*SHORT TASK*
Which lines in the entries below contain the string "vertical", with capitalization matching exactly? Pull out every such line.

[Begin EXERCISE DATA]

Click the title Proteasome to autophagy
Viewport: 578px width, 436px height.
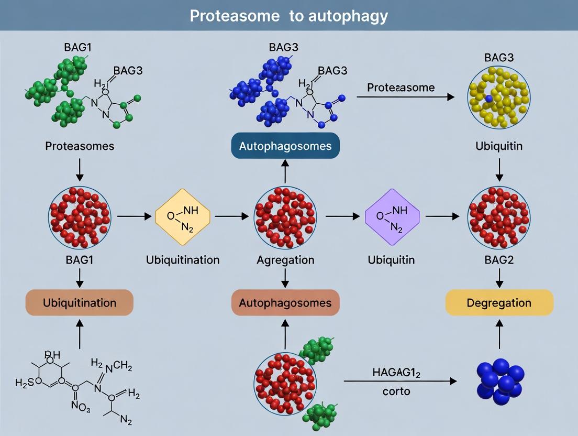coord(288,16)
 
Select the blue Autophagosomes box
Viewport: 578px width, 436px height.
coord(285,146)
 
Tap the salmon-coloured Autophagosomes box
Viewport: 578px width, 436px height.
coord(285,303)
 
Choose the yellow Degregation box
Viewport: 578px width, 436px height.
coord(499,303)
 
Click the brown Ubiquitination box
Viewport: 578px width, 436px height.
coord(80,303)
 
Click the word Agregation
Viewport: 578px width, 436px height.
coord(285,260)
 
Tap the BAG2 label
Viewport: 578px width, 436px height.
coord(499,260)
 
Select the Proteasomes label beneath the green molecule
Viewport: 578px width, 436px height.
coord(80,146)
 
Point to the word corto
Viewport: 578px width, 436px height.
coord(396,391)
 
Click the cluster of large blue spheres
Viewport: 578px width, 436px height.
coord(500,381)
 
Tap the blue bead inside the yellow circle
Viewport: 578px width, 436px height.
coord(488,98)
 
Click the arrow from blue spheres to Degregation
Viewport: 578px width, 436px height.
coord(499,335)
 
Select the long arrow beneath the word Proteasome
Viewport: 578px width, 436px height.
coord(405,97)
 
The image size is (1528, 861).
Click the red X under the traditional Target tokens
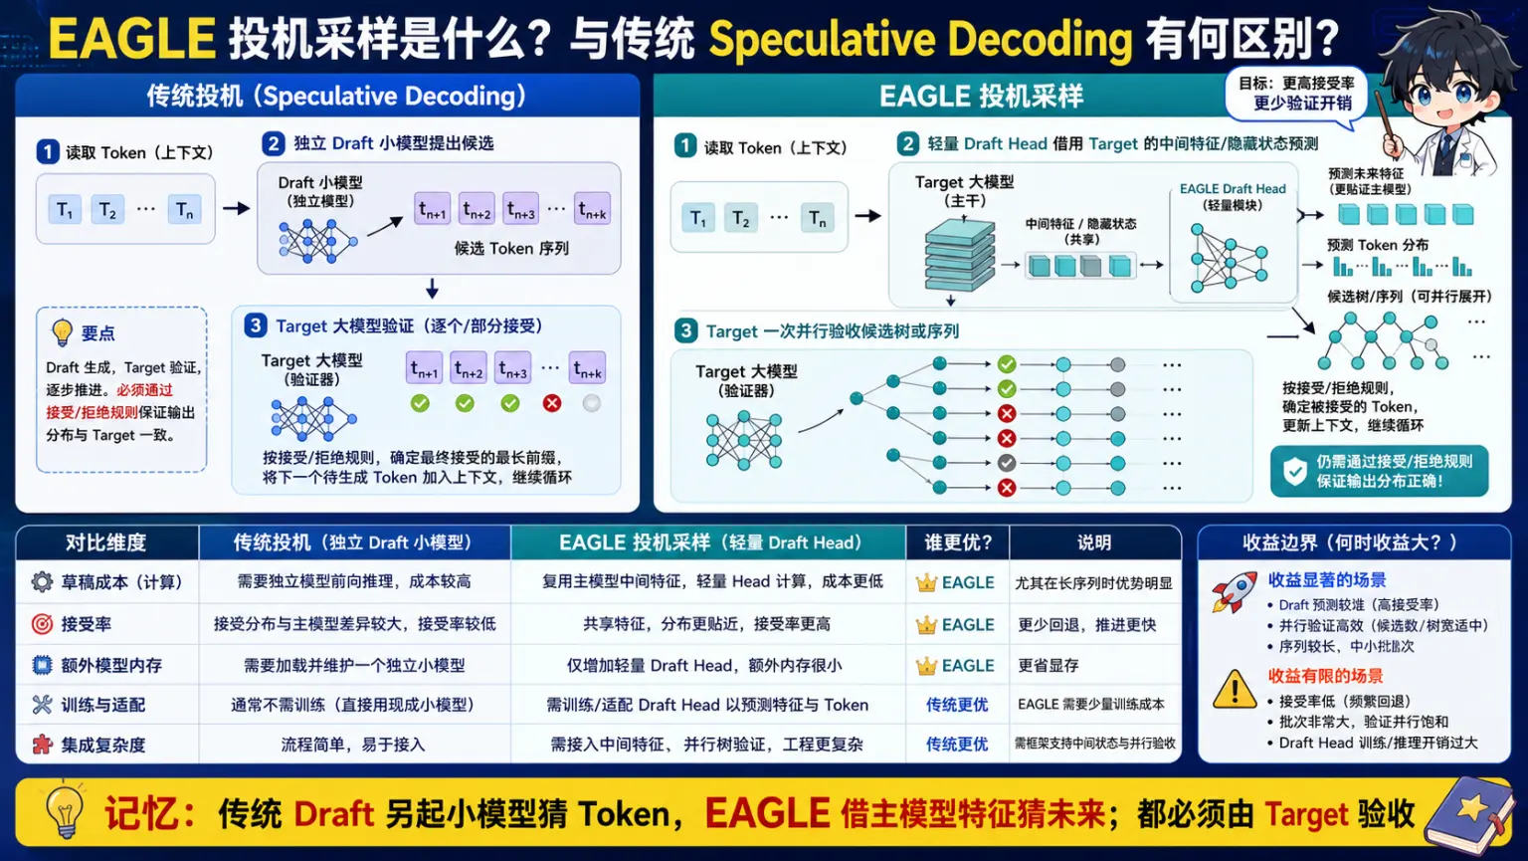click(x=552, y=403)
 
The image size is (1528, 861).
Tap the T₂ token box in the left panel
click(x=107, y=210)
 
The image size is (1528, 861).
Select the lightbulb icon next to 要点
click(x=62, y=332)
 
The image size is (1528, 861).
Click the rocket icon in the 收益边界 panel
click(x=1235, y=592)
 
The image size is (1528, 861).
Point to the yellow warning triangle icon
click(x=1235, y=690)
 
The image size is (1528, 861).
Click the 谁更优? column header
click(x=957, y=542)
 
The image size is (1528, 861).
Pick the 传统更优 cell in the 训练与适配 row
click(x=956, y=705)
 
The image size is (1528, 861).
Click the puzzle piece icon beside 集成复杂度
click(x=43, y=745)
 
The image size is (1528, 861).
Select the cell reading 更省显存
click(x=1048, y=665)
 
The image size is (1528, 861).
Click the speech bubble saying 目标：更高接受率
click(x=1296, y=94)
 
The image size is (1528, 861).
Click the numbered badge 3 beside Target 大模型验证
click(x=255, y=325)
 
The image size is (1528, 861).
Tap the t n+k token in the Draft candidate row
click(x=592, y=209)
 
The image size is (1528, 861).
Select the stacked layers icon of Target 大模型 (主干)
click(x=959, y=254)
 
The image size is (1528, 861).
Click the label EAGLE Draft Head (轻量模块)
click(x=1233, y=197)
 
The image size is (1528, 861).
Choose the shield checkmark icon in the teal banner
click(x=1294, y=471)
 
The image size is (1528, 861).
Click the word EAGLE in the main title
click(x=131, y=38)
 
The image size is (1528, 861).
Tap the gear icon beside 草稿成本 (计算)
click(x=42, y=581)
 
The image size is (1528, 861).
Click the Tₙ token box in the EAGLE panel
click(x=817, y=219)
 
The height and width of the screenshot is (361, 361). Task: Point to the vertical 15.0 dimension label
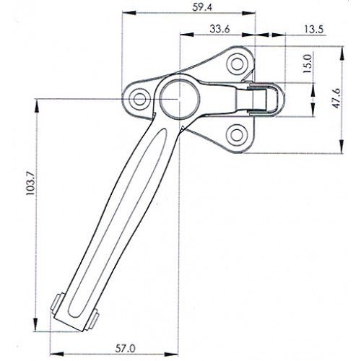tap(308, 65)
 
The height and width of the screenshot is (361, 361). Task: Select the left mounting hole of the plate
tap(139, 98)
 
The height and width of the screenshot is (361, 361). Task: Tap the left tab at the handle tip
tap(57, 301)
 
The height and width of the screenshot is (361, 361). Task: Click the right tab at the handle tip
tap(95, 316)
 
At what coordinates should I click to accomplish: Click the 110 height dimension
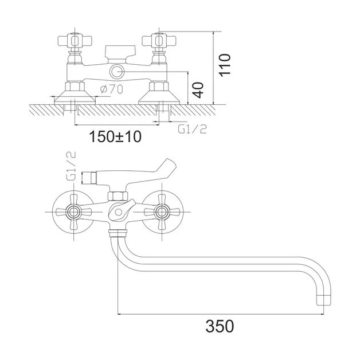(x=225, y=65)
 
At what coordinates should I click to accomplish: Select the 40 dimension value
(x=198, y=90)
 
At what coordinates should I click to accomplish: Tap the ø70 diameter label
(x=112, y=89)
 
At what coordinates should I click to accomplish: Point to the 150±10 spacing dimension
(x=115, y=136)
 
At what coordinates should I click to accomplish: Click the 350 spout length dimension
(x=220, y=326)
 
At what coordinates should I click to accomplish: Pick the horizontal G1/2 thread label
(x=193, y=129)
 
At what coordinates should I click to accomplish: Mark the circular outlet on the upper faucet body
(x=117, y=72)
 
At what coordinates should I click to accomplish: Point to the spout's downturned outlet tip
(x=324, y=299)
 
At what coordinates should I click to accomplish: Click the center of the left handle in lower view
(x=73, y=212)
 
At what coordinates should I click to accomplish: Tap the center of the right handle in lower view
(x=162, y=212)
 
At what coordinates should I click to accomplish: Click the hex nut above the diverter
(x=118, y=196)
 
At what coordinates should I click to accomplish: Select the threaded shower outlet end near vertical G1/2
(x=88, y=178)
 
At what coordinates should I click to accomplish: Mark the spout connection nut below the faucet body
(x=118, y=233)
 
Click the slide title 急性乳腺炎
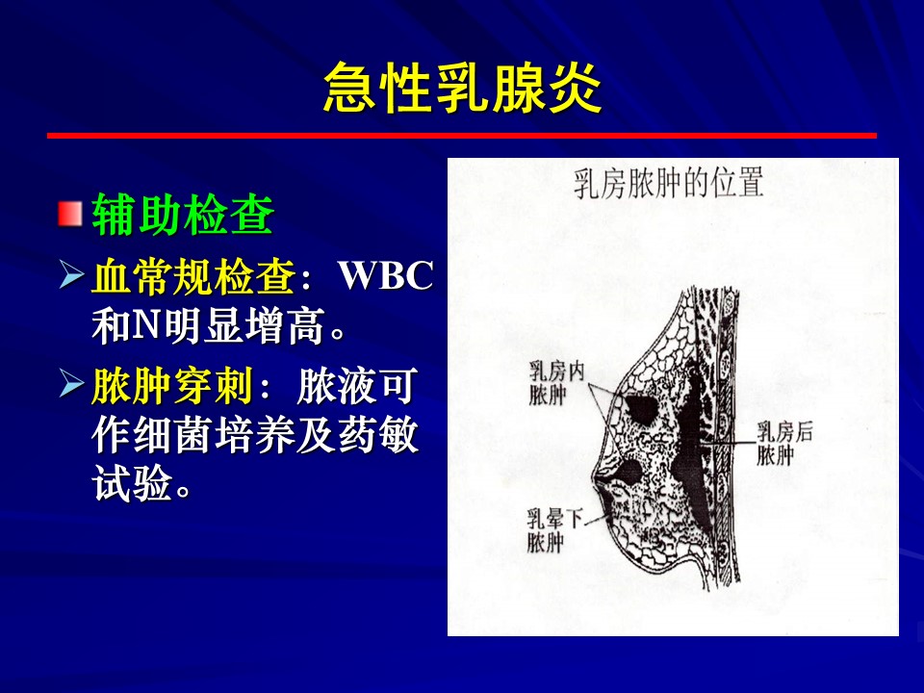pyautogui.click(x=463, y=88)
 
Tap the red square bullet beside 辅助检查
pyautogui.click(x=69, y=214)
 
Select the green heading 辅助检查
pyautogui.click(x=183, y=214)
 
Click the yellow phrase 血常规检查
pyautogui.click(x=193, y=276)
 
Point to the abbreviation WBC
pyautogui.click(x=385, y=275)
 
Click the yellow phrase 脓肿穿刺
pyautogui.click(x=172, y=386)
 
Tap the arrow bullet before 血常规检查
pyautogui.click(x=71, y=275)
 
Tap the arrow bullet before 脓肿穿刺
pyautogui.click(x=71, y=384)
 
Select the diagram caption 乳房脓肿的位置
pyautogui.click(x=668, y=183)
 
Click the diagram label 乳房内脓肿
pyautogui.click(x=556, y=383)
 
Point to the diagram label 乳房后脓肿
pyautogui.click(x=784, y=443)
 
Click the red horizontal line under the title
pyautogui.click(x=462, y=136)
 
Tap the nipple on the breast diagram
pyautogui.click(x=596, y=477)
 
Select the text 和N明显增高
pyautogui.click(x=208, y=325)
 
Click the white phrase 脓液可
pyautogui.click(x=357, y=386)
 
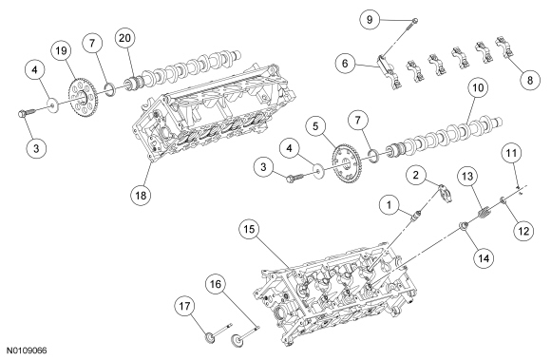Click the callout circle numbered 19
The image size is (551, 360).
click(x=61, y=51)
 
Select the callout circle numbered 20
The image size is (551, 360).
click(x=125, y=38)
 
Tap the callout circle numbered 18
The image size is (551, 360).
click(x=141, y=195)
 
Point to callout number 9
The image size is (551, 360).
click(x=370, y=19)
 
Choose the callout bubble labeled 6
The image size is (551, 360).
click(x=345, y=64)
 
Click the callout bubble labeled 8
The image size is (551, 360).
click(x=530, y=80)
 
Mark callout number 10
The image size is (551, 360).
click(x=478, y=87)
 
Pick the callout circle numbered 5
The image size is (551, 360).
click(x=315, y=126)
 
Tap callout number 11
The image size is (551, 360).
click(x=512, y=153)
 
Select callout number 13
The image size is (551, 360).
click(x=467, y=176)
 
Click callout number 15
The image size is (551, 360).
click(x=249, y=229)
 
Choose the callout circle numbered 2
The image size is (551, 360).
click(x=416, y=175)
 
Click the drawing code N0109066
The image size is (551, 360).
click(x=27, y=351)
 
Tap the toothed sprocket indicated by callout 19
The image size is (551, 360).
click(x=82, y=98)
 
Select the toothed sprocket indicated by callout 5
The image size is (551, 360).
click(x=346, y=163)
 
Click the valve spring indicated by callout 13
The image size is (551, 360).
click(x=484, y=213)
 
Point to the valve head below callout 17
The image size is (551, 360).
click(x=209, y=337)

[End EXERCISE DATA]

*RESPONSE TO THE TASK*
The height and width of the screenshot is (361, 361). Task: Point to the vertical 15.0 dimension label
At what coordinates should I click to accomplish: Select the threaded shower outlet end near vertical G1/2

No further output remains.